Arizona’s Two Growing Seasons: Why Timing Beats Everything
Arizona’s low desert (Phoenix, Tucson, Yuma) operates on a two-season model that runs counter to most US gardening intuition:
- Cool season (October–March): Lettuce, broccoli, kale, carrots, peas, spinach, and beets thrive in Arizona’s mild winter sunshine. This is your primary growing window for leafy greens and root vegetables.
- Warm season (February–May, then August–September): Tomatoes, peppers, eggplant, okra, sweet potatoes, and beans go in before temperatures exceed 100°F, with some crops returning after monsoon rains reduce heat stress in August.
June, July, and most of August function as a rest period for most fruiting vegetables in the low desert — or a window for heat specialists like okra and tepary beans that actively benefit from 105°F+ temperatures. Arizona’s regional gardening guide covers the dual-season approach across all US climate zones, including the Southwest.

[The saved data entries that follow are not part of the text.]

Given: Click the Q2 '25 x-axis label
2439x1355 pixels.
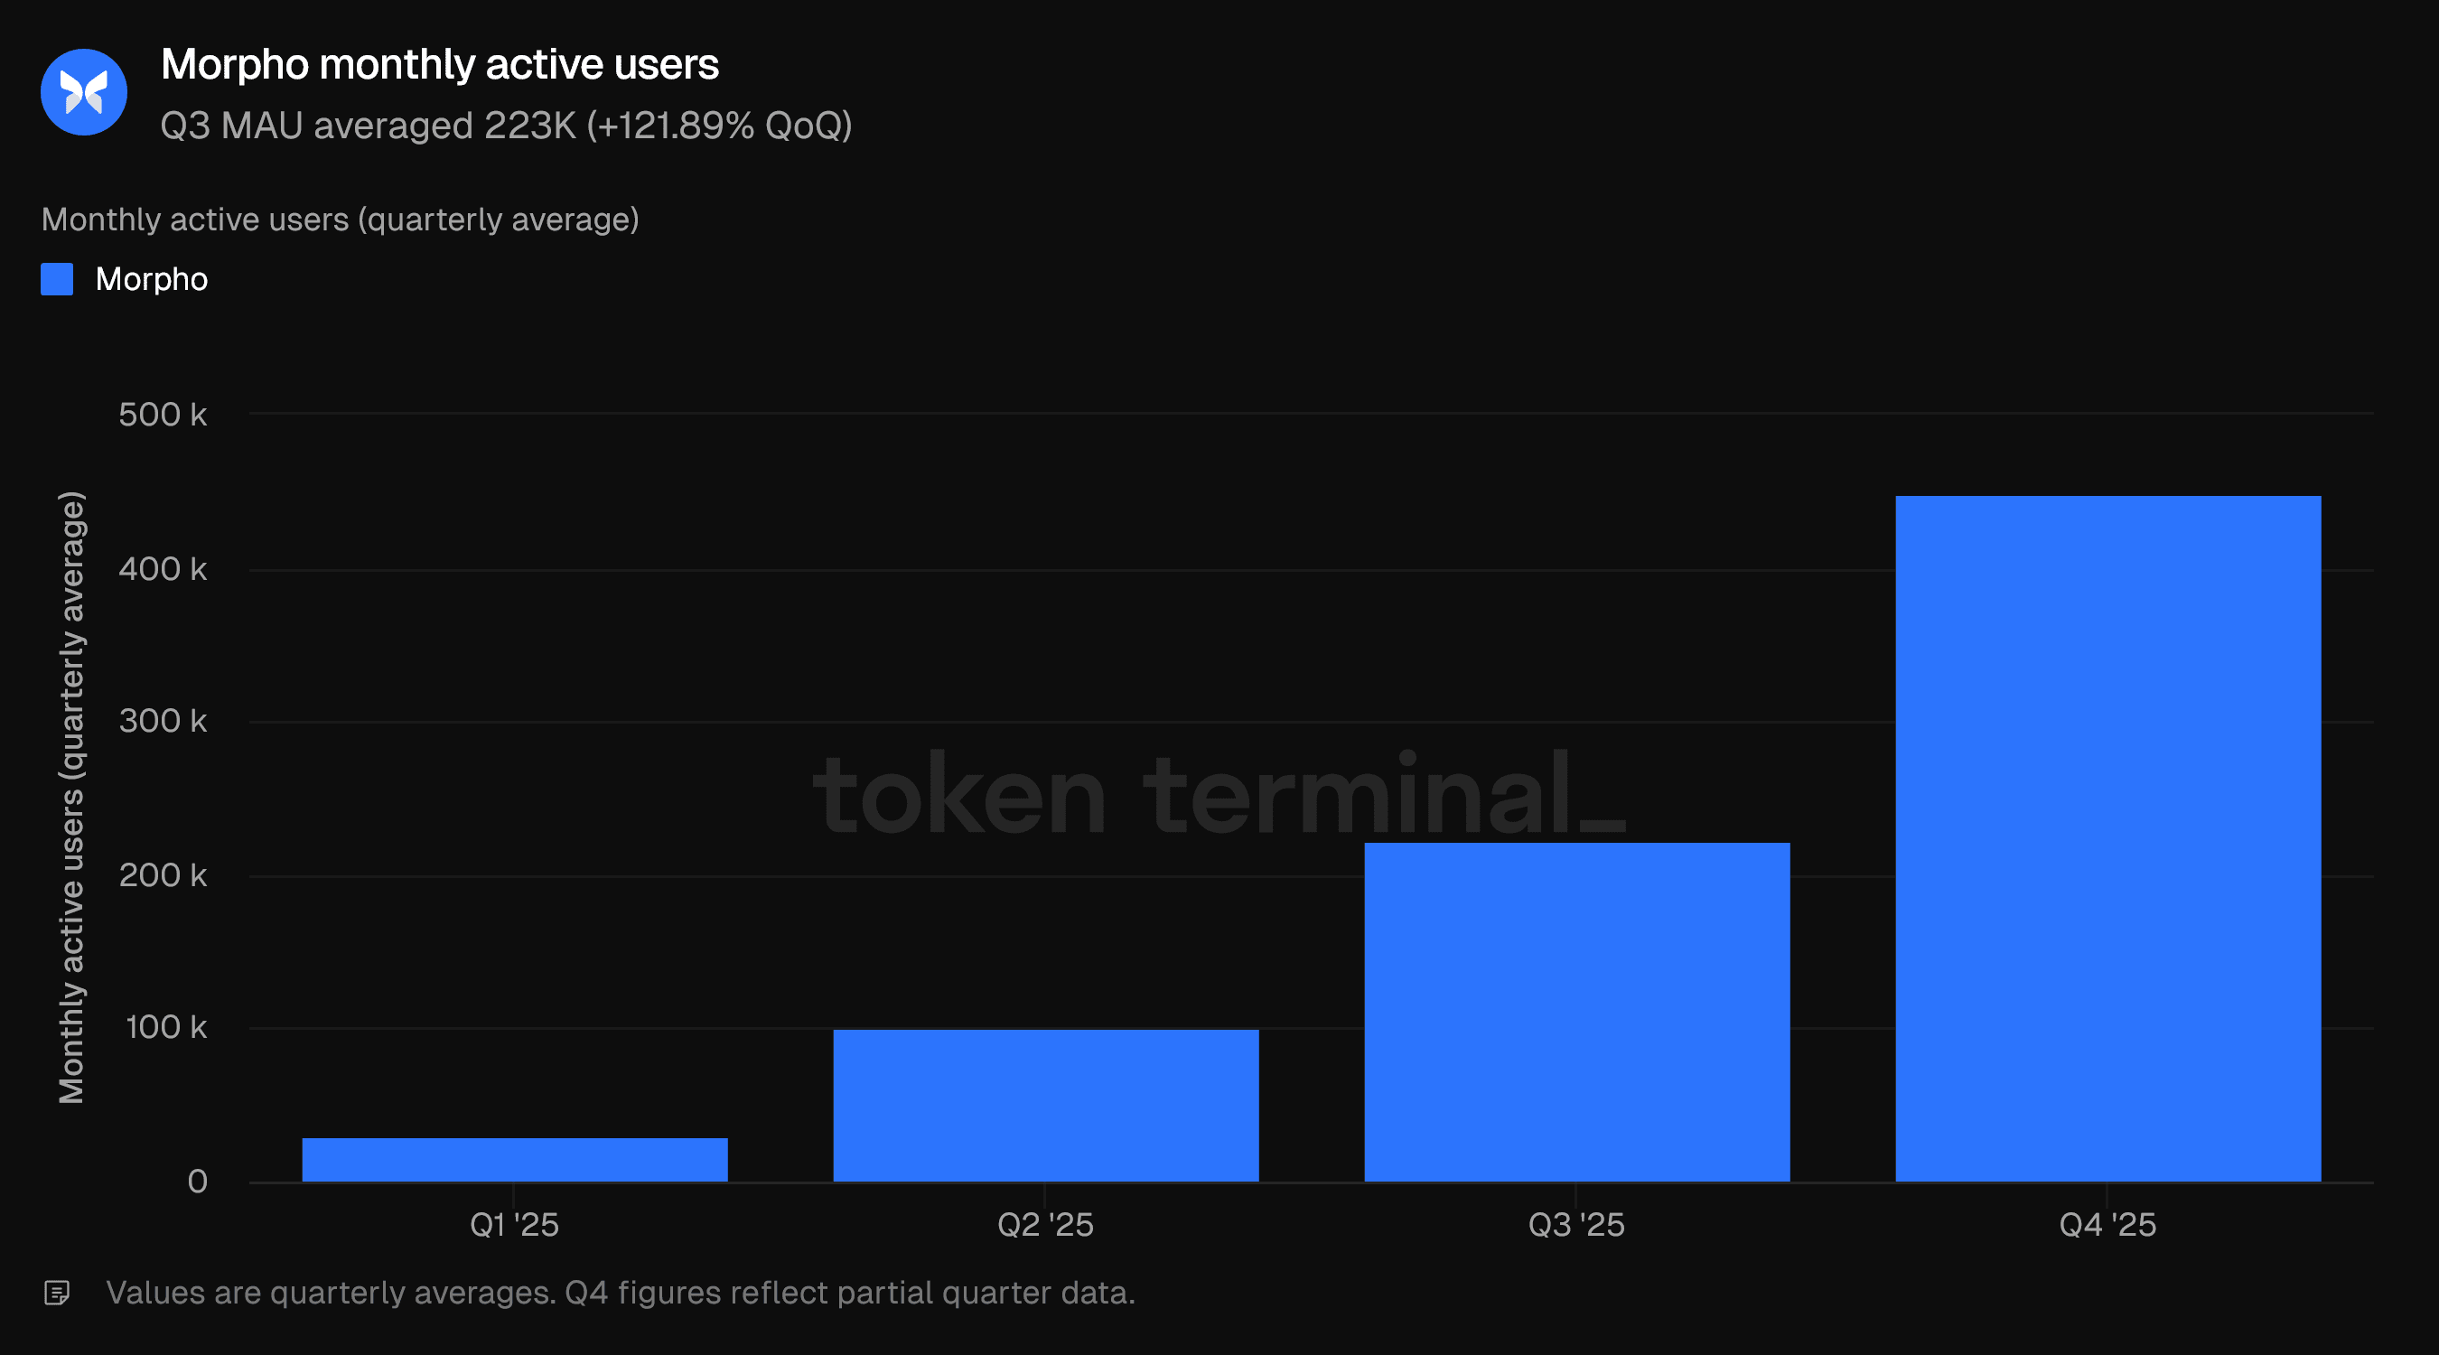Looking at the screenshot, I should point(1045,1224).
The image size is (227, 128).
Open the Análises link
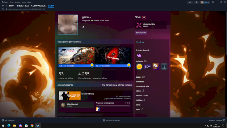click(x=139, y=100)
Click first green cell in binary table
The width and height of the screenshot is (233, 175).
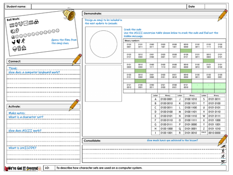click(x=186, y=50)
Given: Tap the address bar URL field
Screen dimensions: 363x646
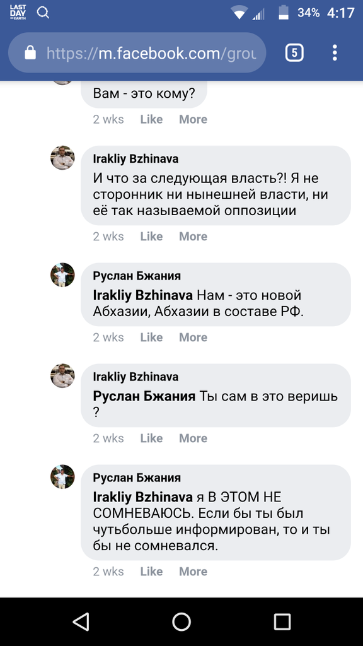Looking at the screenshot, I should click(151, 52).
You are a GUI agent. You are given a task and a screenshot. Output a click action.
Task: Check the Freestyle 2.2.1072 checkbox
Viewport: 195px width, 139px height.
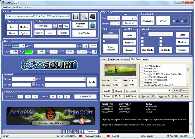tap(141, 66)
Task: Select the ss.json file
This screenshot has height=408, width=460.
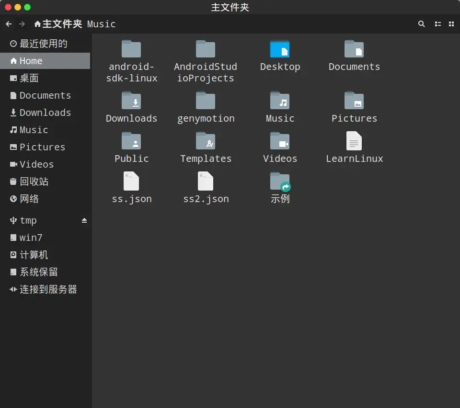Action: [x=131, y=187]
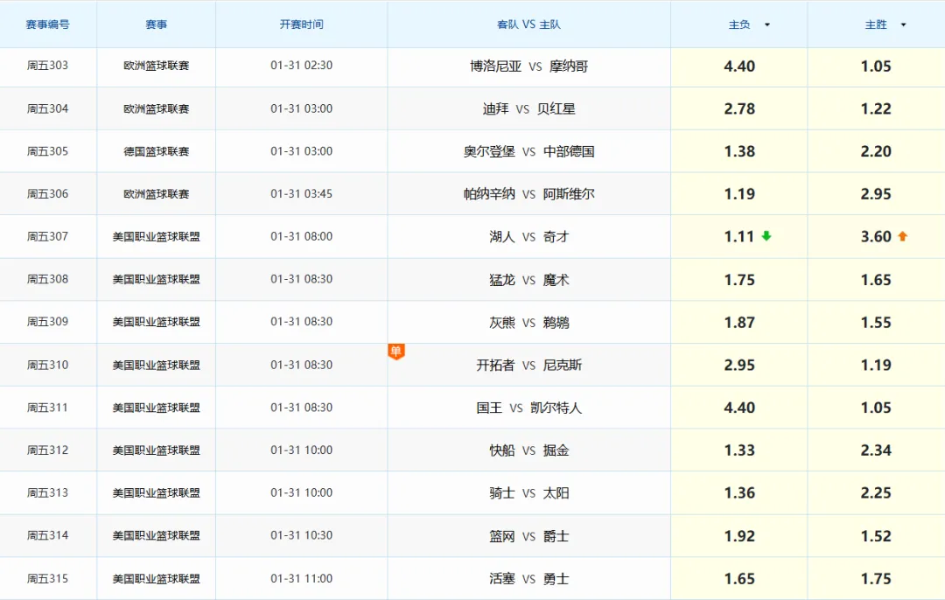This screenshot has height=600, width=945.
Task: Click the 周五307 match number cell
Action: [x=48, y=237]
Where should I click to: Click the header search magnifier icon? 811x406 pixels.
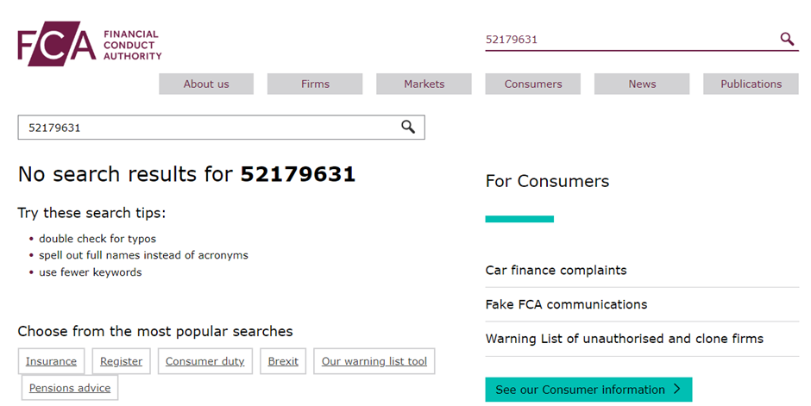pos(787,39)
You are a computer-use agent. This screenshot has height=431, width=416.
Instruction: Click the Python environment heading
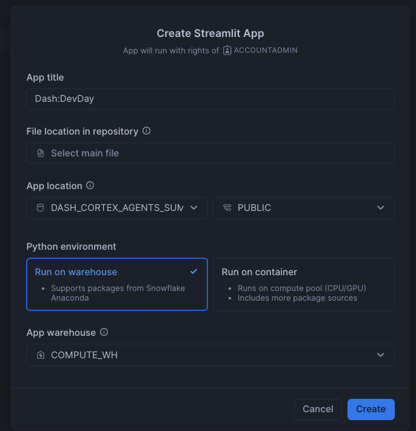pos(71,247)
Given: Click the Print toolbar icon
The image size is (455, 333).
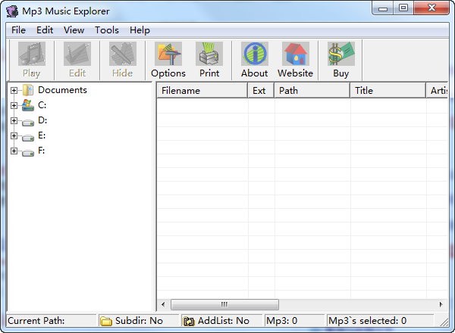Looking at the screenshot, I should coord(209,54).

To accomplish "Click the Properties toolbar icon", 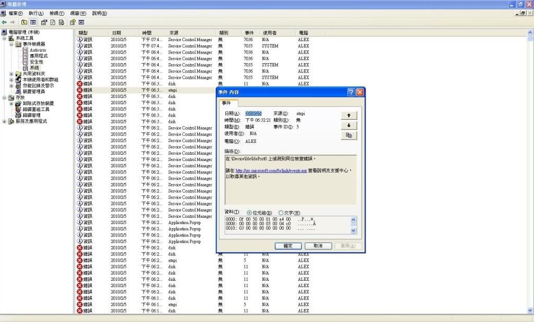I will (x=44, y=22).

In the high desert (Flagstaff, Prescott), this model inverts entirely. With a last frost of June 10 and only 122 frost-free days, Flagstaff gardeners follow a traditional temperate pattern: plant warm-season crops after mid-June, race to harvest before September. The High Desert vs. Low Desert section below covers this in detail.
Arizona Frost Dates by City: Plan by Elevation, Not Just State
Frost dates in Arizona vary more dramatically by elevation than by latitude. The table below reflects historical climate normals data from NOAA and NWS stations. Phoenix and Yuma are essentially frost-free year-round; Flagstaff, at 6,900 feet, has a 122-day growing window shorter than many northern US states.
| City | USDA Zone | Last Spring Frost | First Fall Frost | Frost-Free Days |
|---|---|---|---|---|
| Phoenix | 9b–10a | January 9 | December 30 | 365 |
| Yuma | 10a | January 31 | December 21 | 365 |
| Tucson | 9a | February 7 | December 3 | 306 |
| Flagstaff | 6a–7a | June 10 | September 23 | 122 |
These are 30% probability thresholds — there is a 30% chance frost occurs outside these windows in any given year. Phoenix and Yuma gardeners still see occasional cold snaps in December and January. For warm-season transplants, wait until nighttime temperatures reliably stay above 50°F rather than relying on frost dates alone.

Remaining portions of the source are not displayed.